This is just one short scene, but it works so well because, just for an instant, we feel like we're inside a strange, complicated, alien mind. And we do this with all sorts of things in the story. (It's just one of a million things that Vandermeer does really well: his stories are full of little details like this, and it makes them a lot richer).
Now, the story itself is pretty different from Annihilation. The characters are less likeable, less likeable per se, less weird, less "real" -- but they're still recognizable as people, and they seem plausible in a way that the characters in Annihilation never did. This is because the story is so good at making you feel in control of the things in the story -- there's a sense that all these little scenes are coming together to make sense, to give you a story with a shape that you can understand.
A lot of that comes from the way the characters think -- they're not necessarily "right" in any way, but they come across as genuinely strange in the ways that Vandermeer wants you to find them weird. Take the two characters in "Other Mother": they talk like this:
They're in the wrong room.
Marybeth's voice was pitched an octave lower than usual, but the words were as loud and clear as any I'd heard from her since high school.
There's a certain amount of awkwardness in correcting someone's pronunciation. One has to try to ignore the fact that one is making a fool of oneself by trying to be a linguist.

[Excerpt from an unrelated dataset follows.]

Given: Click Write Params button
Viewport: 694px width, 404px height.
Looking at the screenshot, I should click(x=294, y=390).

"I'm not in the right room," I said.
They looked at me blankly. The woman's eyes were as dark as her son's, and her brow was a line of heavy shadow. Her face was a study in shadow, and in spite of myself I felt a chill steal over me.
"No," I said. "We're in the right room. Right... room."

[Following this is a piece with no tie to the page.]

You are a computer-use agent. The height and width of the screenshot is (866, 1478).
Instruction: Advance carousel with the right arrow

There's not a word here that you wouldn't expect from a human being.
The story as a whole has its dark spots. I didn't really care for "The Drowned Girl," for instance, and this was one reason that I didn't really like the book itself, or rather, why I didn't like reading it and found it hard to focus. But the story is always moving forward, and it's moving in this direction despite the bleakness. It's very much in the vein of a lot of Vandermeer's earlier work, so if that stuff gives you pause, the book itself won't: you will just have a sense of unease in the story, which you can overcome by getting past it. (I'll talk more about the book once I'm finished, because I don't feel up to rating it).
One of the oddest (and, I suppose, most effective) things is the way Vandermeer makes you forget that there is a plot. I mean, I suppose there is one, but I've read far too many stories where there isn't really a plot but the characters feel like there is one. The characters talk about how the story is moving, but then it isn't actually moving there. But the plot is there, because it's in the characters. And it's not hard to feel like the characters are in control of it, because they come across as genuinely, plausibly strange. It's like a magic spell, which, in the end, the reader is powerless to resist.
A very small example here, but an example that stands out: one of the main characters is "Katharine" and her "family." Her father is a physicist with some sort of odd reputation. He is very old fashioned in the way that he thinks of the world around him, but he is also an honest person, and he doesn't really talk much about that world. Instead, he talks about something he called the breathplay, which involves getting a bunch of very drunk people to try and kiss each other.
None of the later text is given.